» Problem details:
Print the whole listing again exactly, keeping no pictures in it.
========================
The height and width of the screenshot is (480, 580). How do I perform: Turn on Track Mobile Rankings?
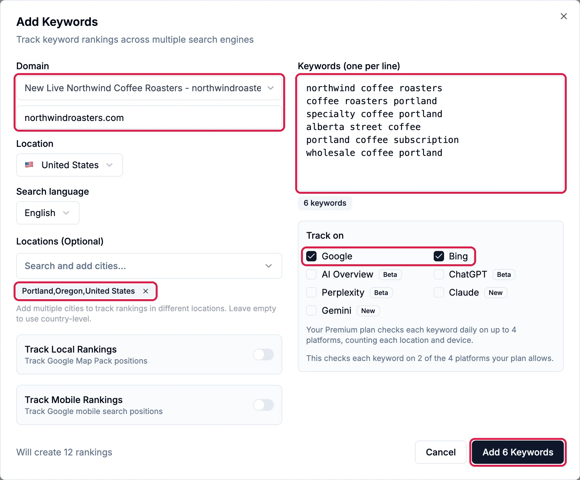coord(263,405)
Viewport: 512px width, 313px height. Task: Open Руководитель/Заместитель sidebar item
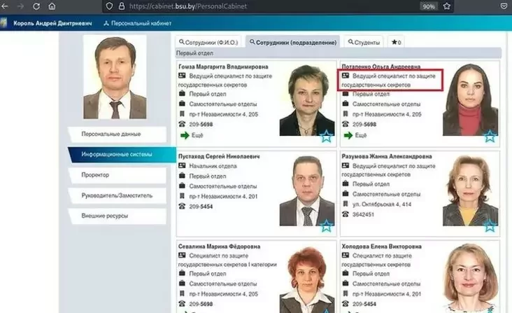click(117, 195)
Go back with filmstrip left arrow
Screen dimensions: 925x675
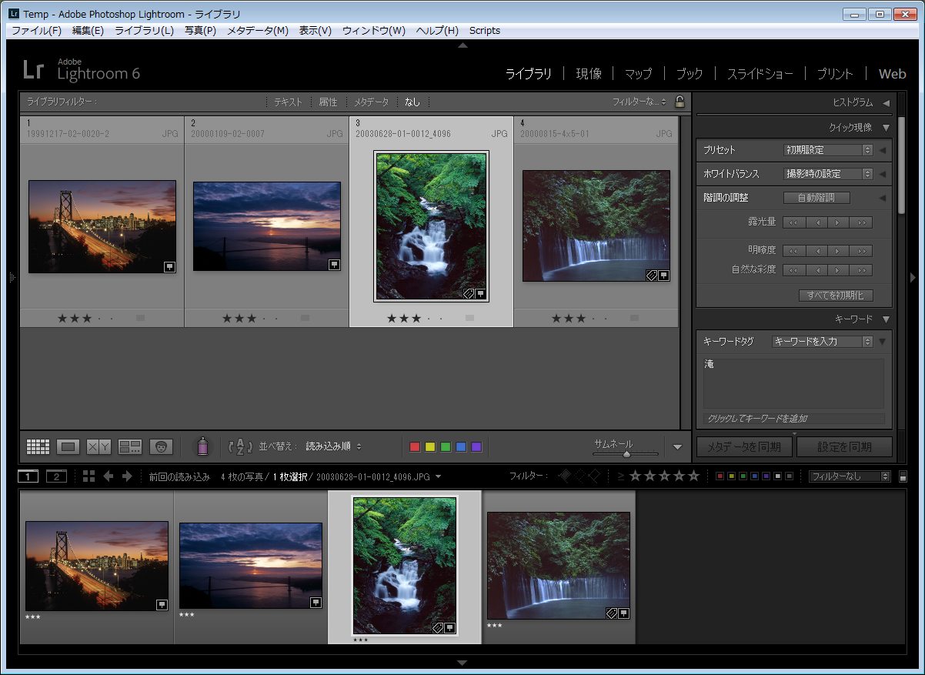click(109, 476)
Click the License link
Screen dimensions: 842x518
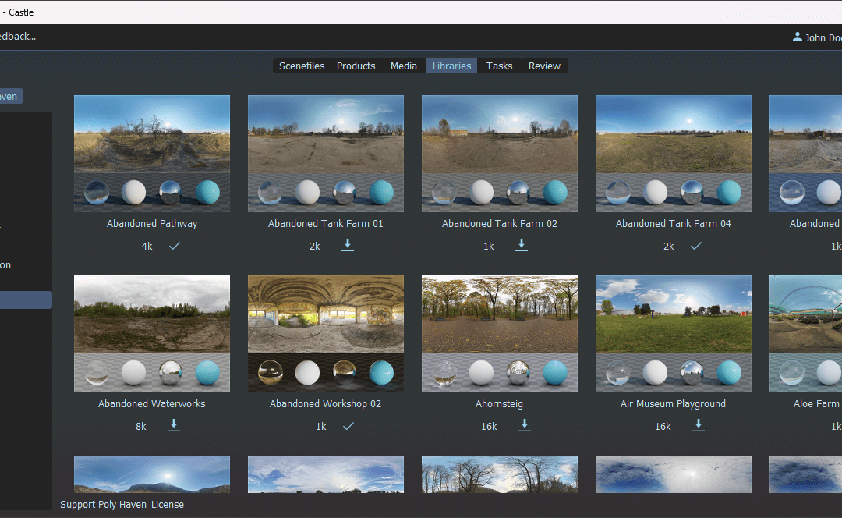pyautogui.click(x=168, y=505)
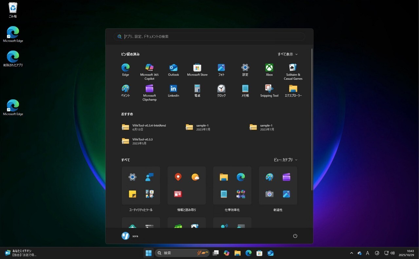
Task: Click the Start menu search field
Action: coord(210,37)
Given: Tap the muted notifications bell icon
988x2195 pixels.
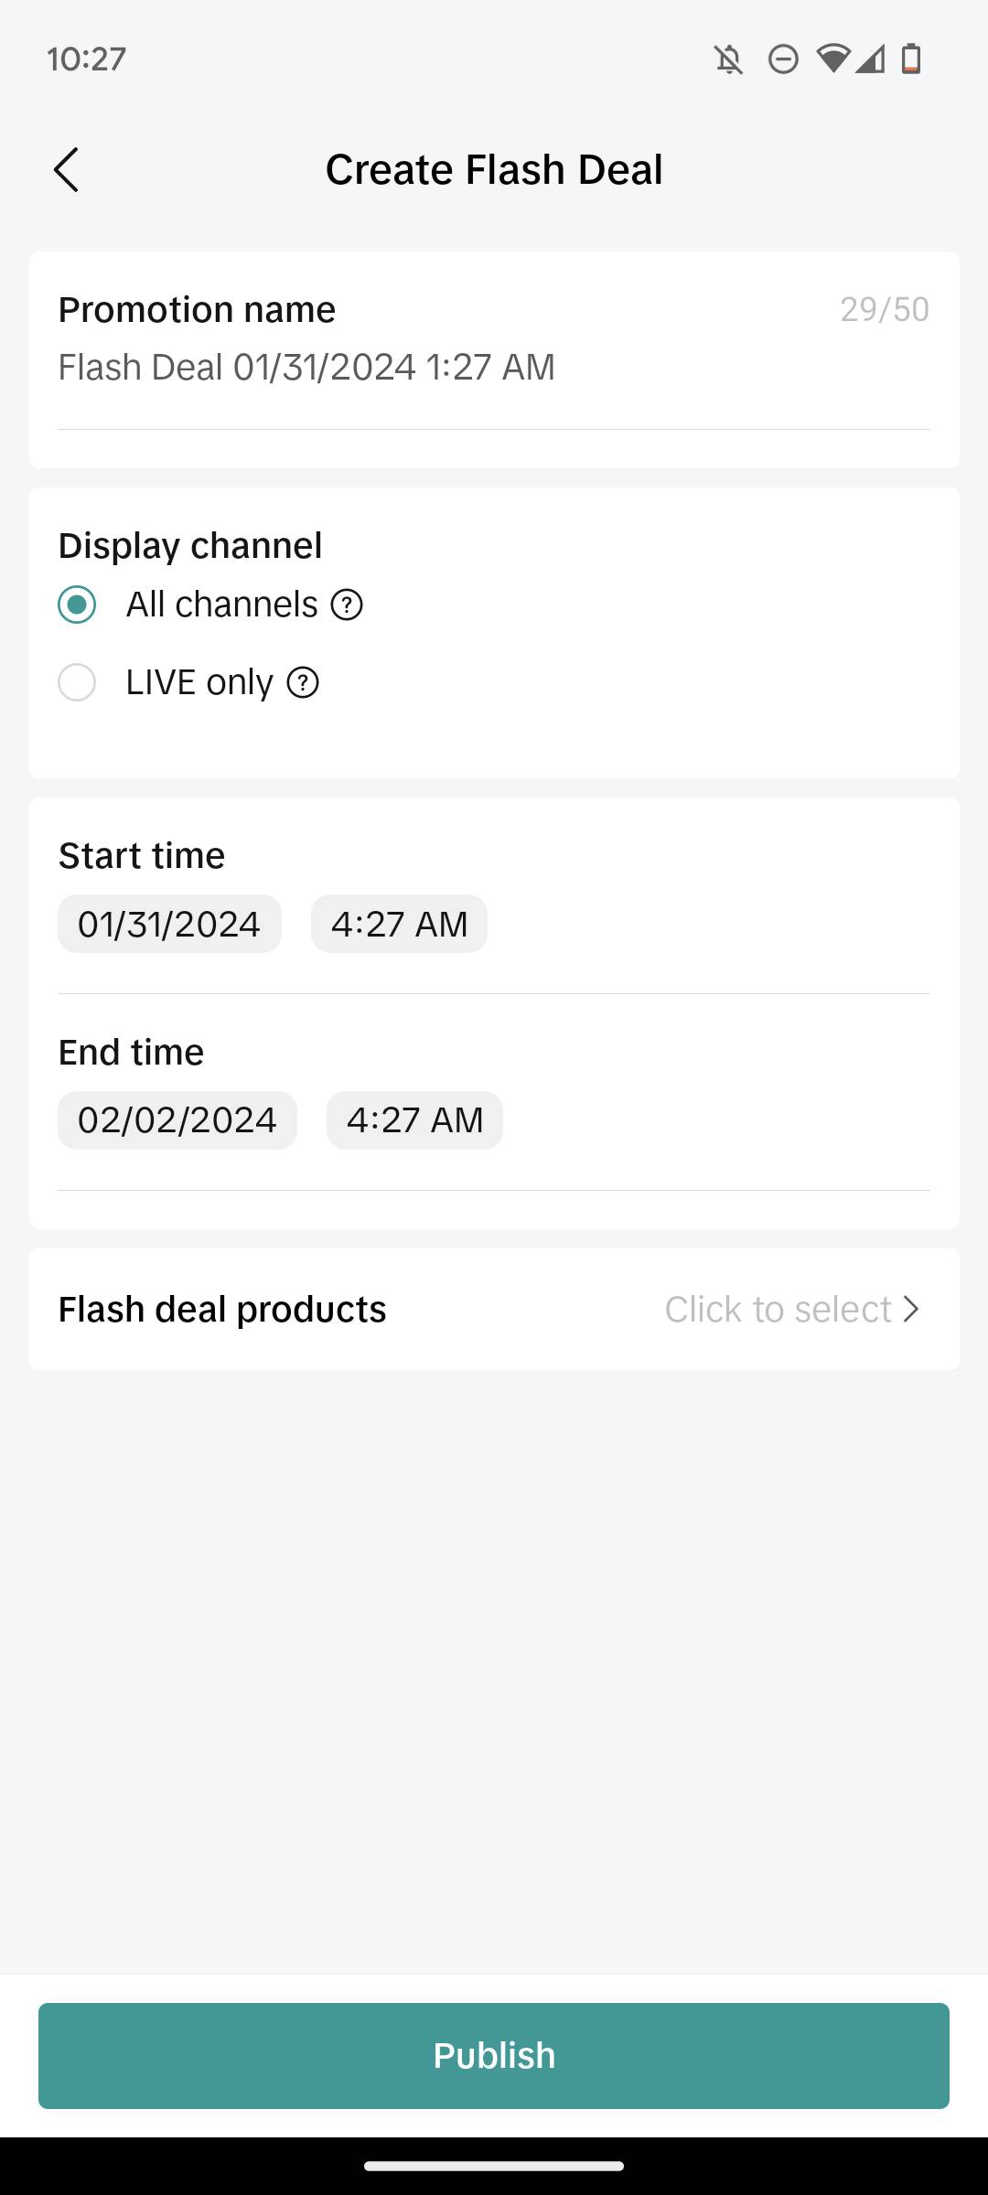Looking at the screenshot, I should point(728,60).
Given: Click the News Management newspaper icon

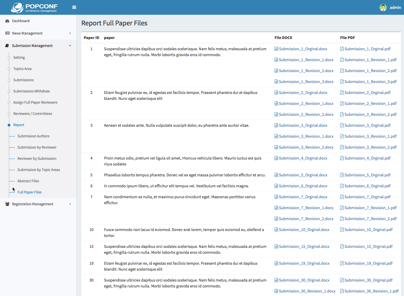Looking at the screenshot, I should coord(7,33).
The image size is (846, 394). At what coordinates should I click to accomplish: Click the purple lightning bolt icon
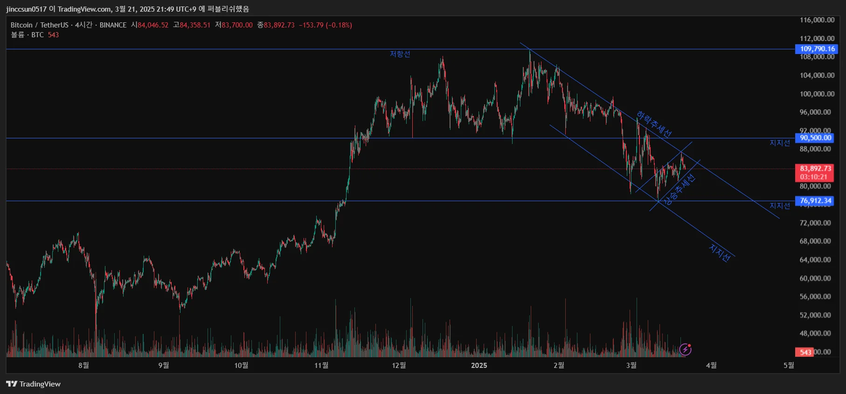point(685,349)
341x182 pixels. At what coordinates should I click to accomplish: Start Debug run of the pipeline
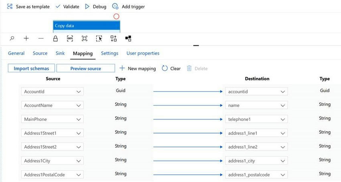coord(96,6)
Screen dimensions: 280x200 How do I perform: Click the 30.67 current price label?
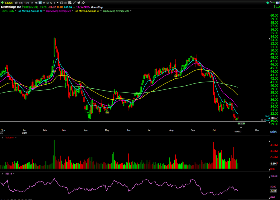click(x=274, y=118)
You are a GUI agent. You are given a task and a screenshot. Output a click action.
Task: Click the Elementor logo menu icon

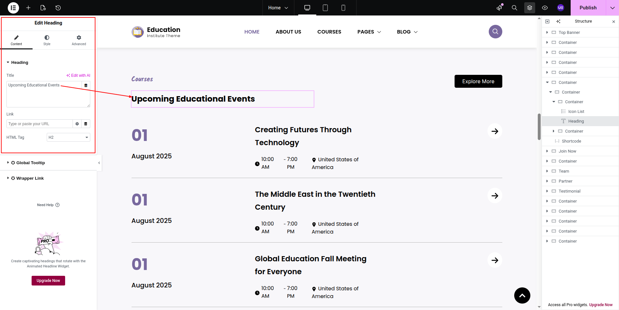pyautogui.click(x=13, y=8)
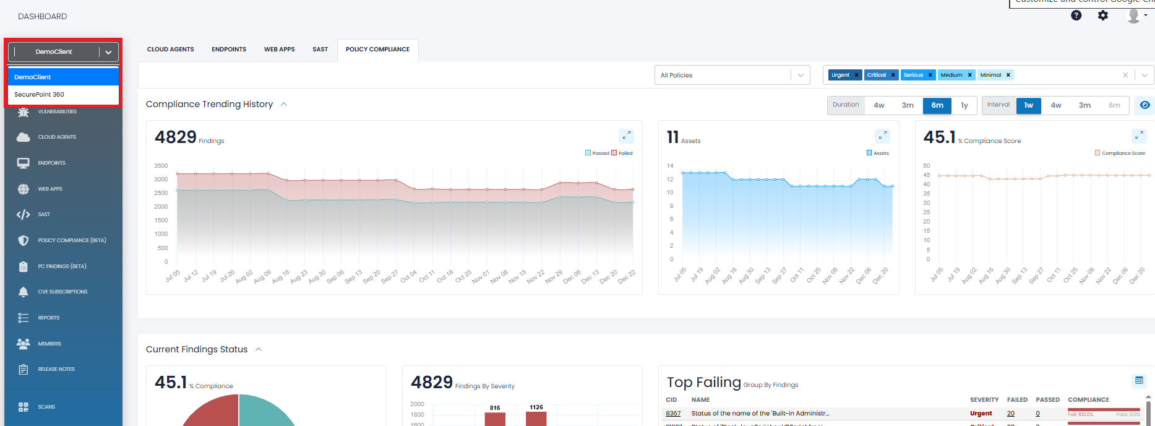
========================
» Exercise answer:
The height and width of the screenshot is (480, 580). How do I perform: Turn on Track Mobile Rankings?
coord(263,405)
Viewport: 512px width, 313px height. Task: Open Руководитель/Заместитель sidebar item
click(117, 195)
Go back with filmstrip left arrow
Screen dimensions: 925x675
click(109, 476)
Click the License link
Screen dimensions: 842x518
pyautogui.click(x=168, y=505)
Task: Click the Start menu search field
Action: coord(210,37)
Given: Tap the muted notifications bell icon
988x2195 pixels.
Looking at the screenshot, I should point(728,60).
Given: Click the News Management newspaper icon

Looking at the screenshot, I should coord(7,33).
The image size is (846, 394). At what coordinates should I click to accomplish: Click the purple lightning bolt icon
point(685,349)
341x182 pixels. At what coordinates should I click to accomplish: Start Debug run of the pipeline
coord(96,6)
Screen dimensions: 280x200 How do I perform: Click the 30.67 current price label?
click(x=274, y=118)
You are a GUI agent. You are given a task and a screenshot. Output a click action.
Task: Click the Elementor logo menu icon

pyautogui.click(x=13, y=8)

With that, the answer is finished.